▸ **What this task involves**
Render the listing below as a numbered list with blank lines dropped, and omit the pictures.

▸ **Entries**
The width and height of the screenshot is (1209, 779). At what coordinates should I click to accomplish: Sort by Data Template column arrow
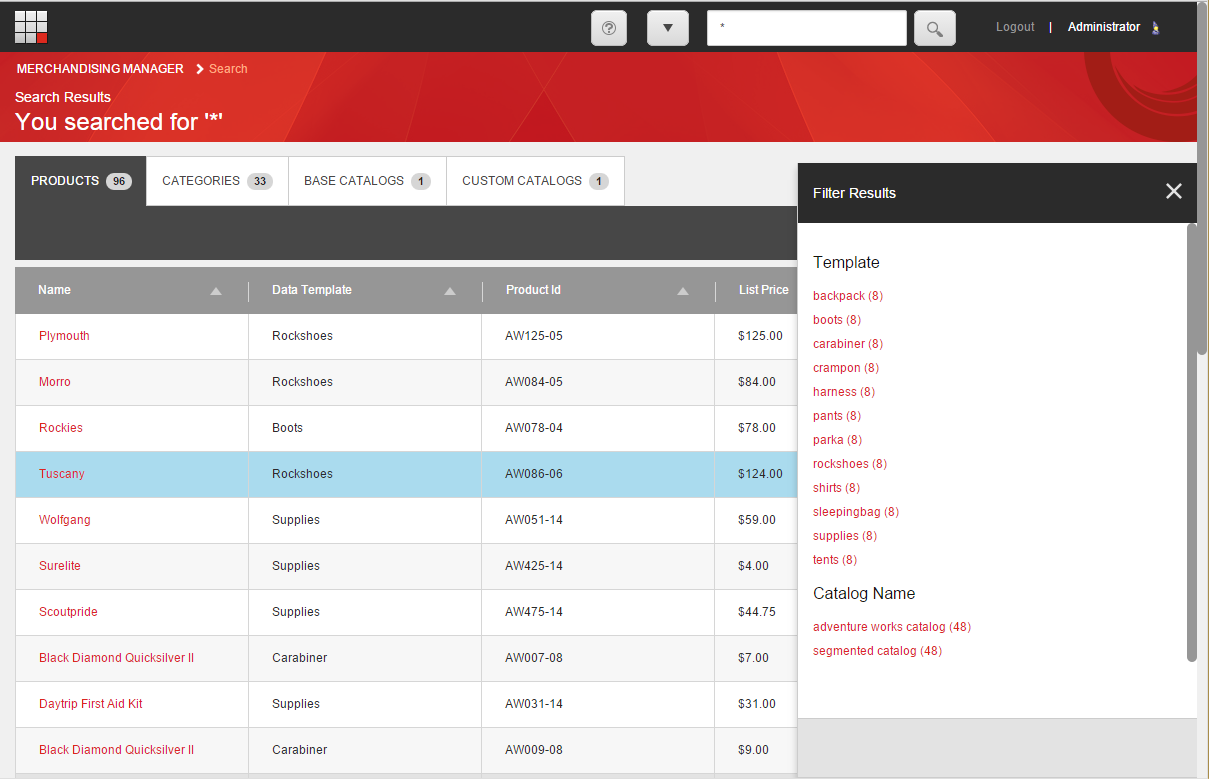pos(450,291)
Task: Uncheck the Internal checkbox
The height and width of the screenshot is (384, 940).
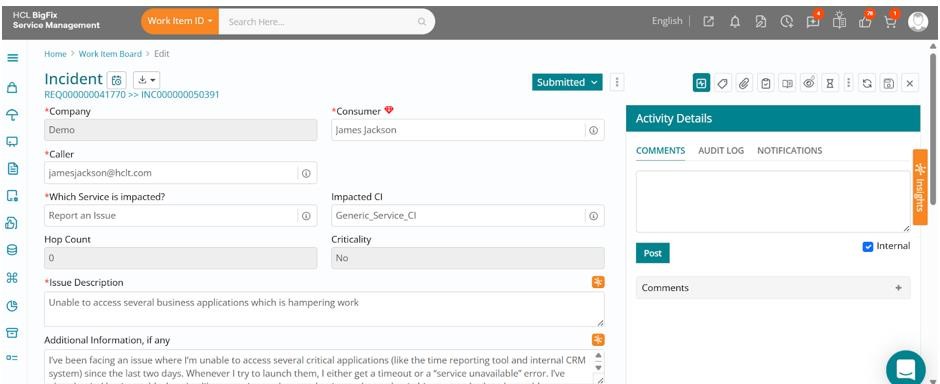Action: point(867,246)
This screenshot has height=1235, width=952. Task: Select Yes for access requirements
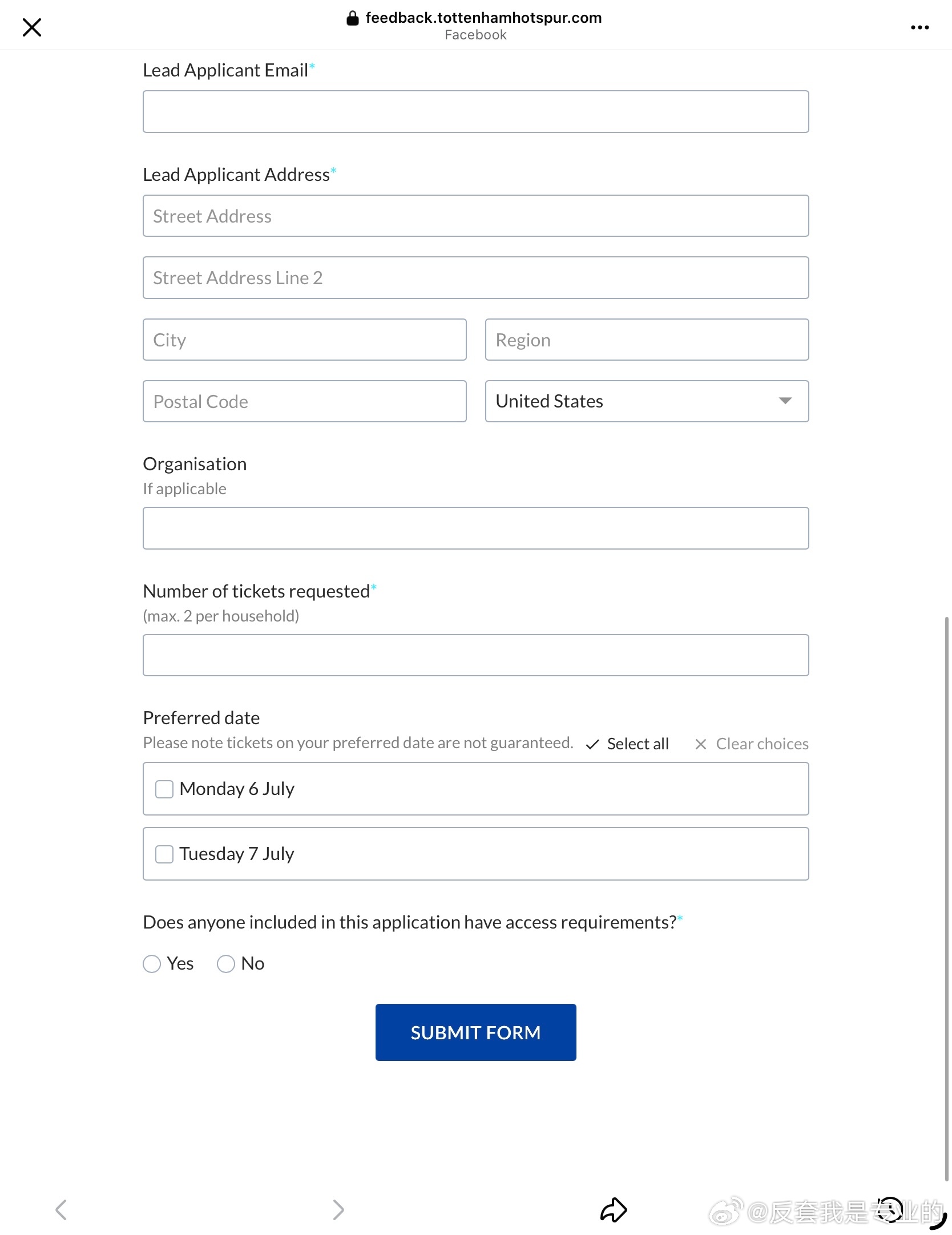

▸ **Problem solution**
1. The width and height of the screenshot is (1209, 779). At what coordinates should I click to accomplish: Sort by Data Template column arrow
2. pos(450,291)
3. Task: Uncheck the Internal checkbox
4. The height and width of the screenshot is (384, 940).
5. Action: point(867,246)
6. This screenshot has height=1235, width=952. Task: Select Yes for access requirements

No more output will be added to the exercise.